Sainsbury became a successful artist and print-maker in the 1920s, being known among other things for using an engraving tool that cut multiple parallel lines rather than the usual one. She made fine art prints and illustrations by engraving both copper and wood. The author Philip Neil describes her engravings as "fresh, supple, and irresistibly charming."

She lived the Bohemian life of an artist; her lover was the Japanese playwright Kori Torahiko between 1917 and 1926, when he died. She married the Vorticist painter Frederick Etchells on 13 May 1932; she illustrated a number of books for his company, Haslewood Books. She and Etchells moved away from London's artistic scene to France House, East Hagbourne, Oxfordshire, which he personally restored. ,

In the 1930s she and Etchells purchased a weekend cottage in West Challow then called Holme Lea, a Queen Anne property. They lived at Holme Lea between 1939 and 1944. During that time they acquired and renovated another house in West Challow into which she, her husband and daughter moved, in 1944.

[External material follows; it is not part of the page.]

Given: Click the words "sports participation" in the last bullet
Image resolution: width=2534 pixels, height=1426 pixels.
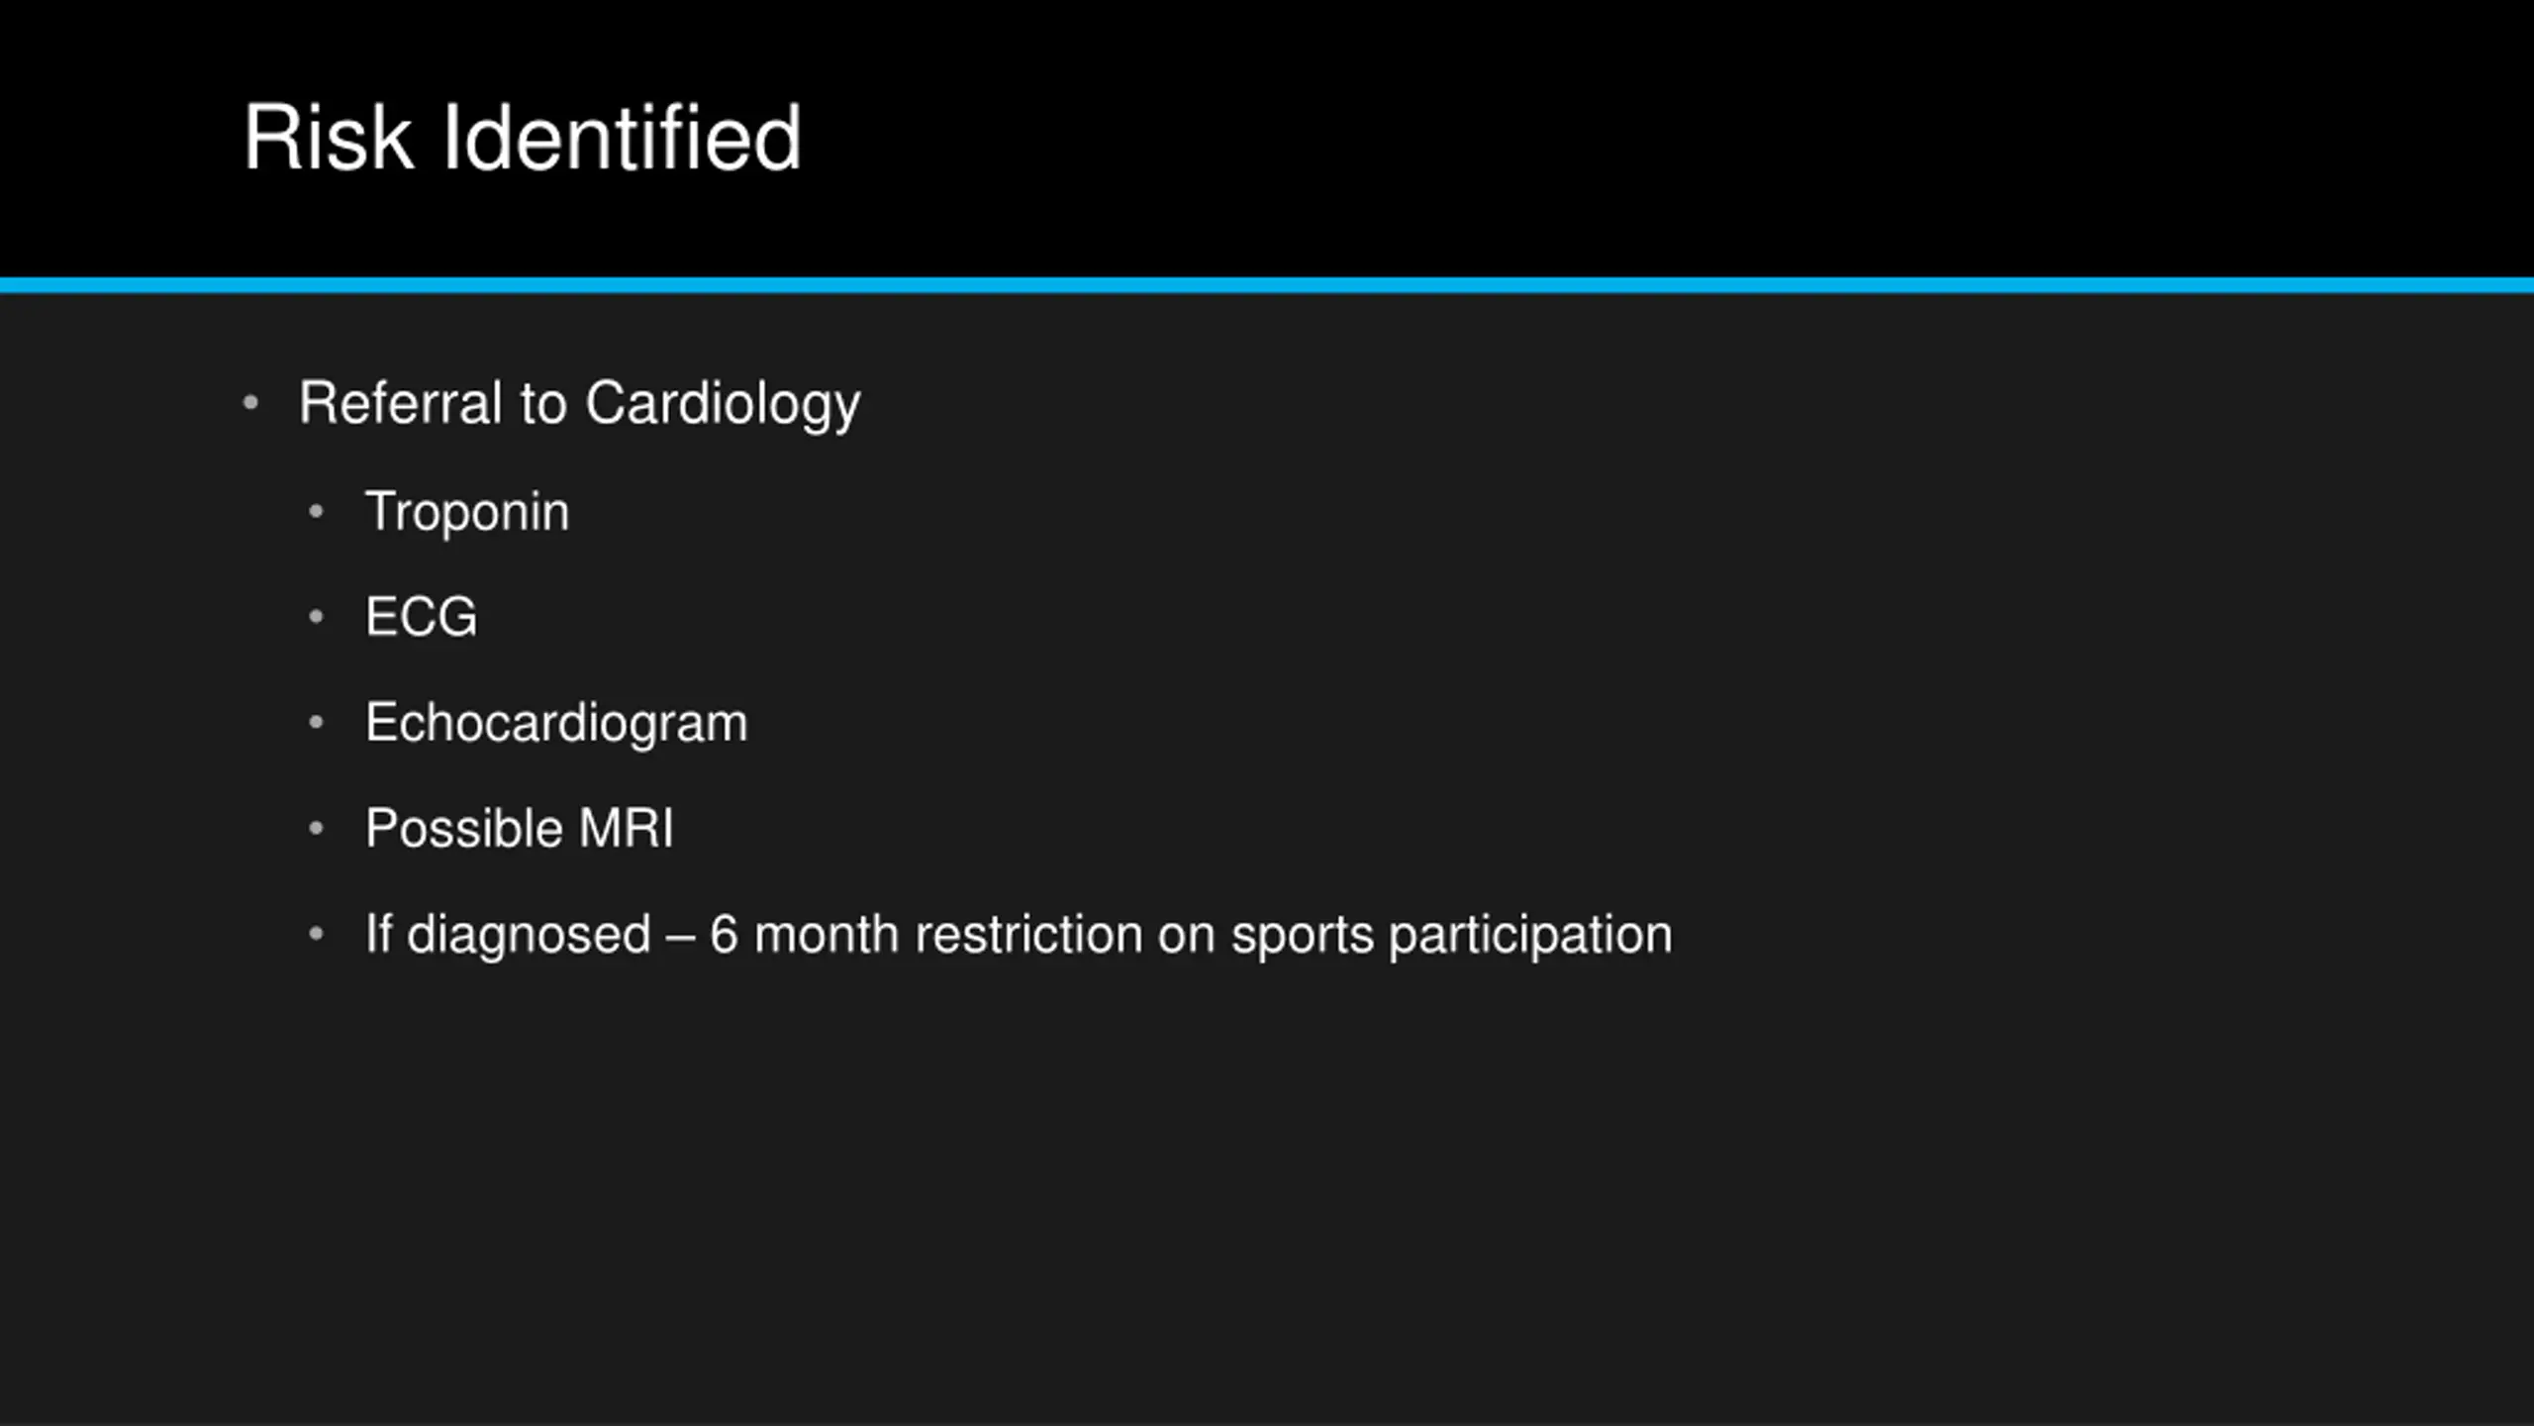Looking at the screenshot, I should point(1452,936).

Her artistic career largely came to an end on moving to Berkshire, though she illustrated an edition of Torahiko Kori's works, published in Tokyo in 1936. John Betjeman was one of their neighbours.

==Works==

===Books===
- Poems (1916), [printed for Phillip Sainsbury].
- Holy women: and other poems and wood cuts (1921), Favil Press.
- Meanderlane: tales and wood engravings (1925), Cayme Press.
- Noah's ark (1926, reprinted Nov. 1926), Cayme Press.

===Books illustrated===
The cover of the first edition of Henry Williamson's Tarka the Otter featured one of her wood engravings.

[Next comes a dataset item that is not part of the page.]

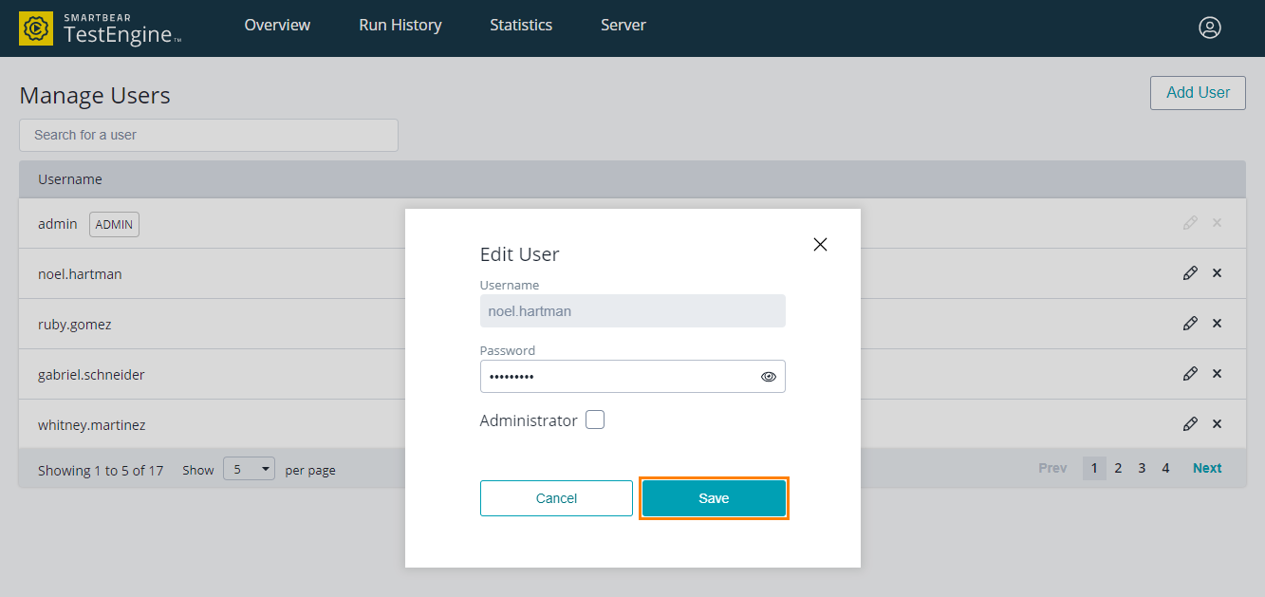This screenshot has height=597, width=1265.
Task: Delete whitney.martinez using the x icon
Action: 1217,423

- Belloc, Hilaire (1926). Mrs. Markham's new history of England, Cayme Press.
- Savile, George (1927). The Lady's New-Years-Gift; or, Advice to a daughter, Cayme Press.
- Taylor, John; Macdonald, Hugh (1927). A dog of war, F. Etchells & H. Macdonald.
- "F., A." (1928). The Ladies' pocket book of etiquette, Golden Cockerel Press.
- Holland, Henry Richard Vassall (1928). Eve's legend, F. Etchells & H. Macdonald.
- Andersen, Hans Christian (1929). Tales from Hans Andersen, F. Etchells & H. Macdonald.
- Ovid; Boas, Frederick S. (1928). The Heroycall epistles of the learned poet Publius Ovidius Naso, London.
- Morand, Paul; Roche, Charles-Emile (translator) (1928). Earth Girdled, A.A. Knopf. Original title Rien que la terre.
- Hughes-Stanton, Blair (1929). The Apocrypha : according to the authorized version with wood-engravings, Cresset Press.
- Hill, John (1930). Lucina sine concubitu, Golden Cockerel Press.
- Mathers, Edward Powys (1927–1930). Eastern Love, 12 volumes, translated from the Arabic; J. Rodker for subscribers.
- Kori, Torahiko (1936). Complete works of Torahiko Kori, Tokyo: Sogensha Press.
- Roth, Samuel (1947). Halfway, New York.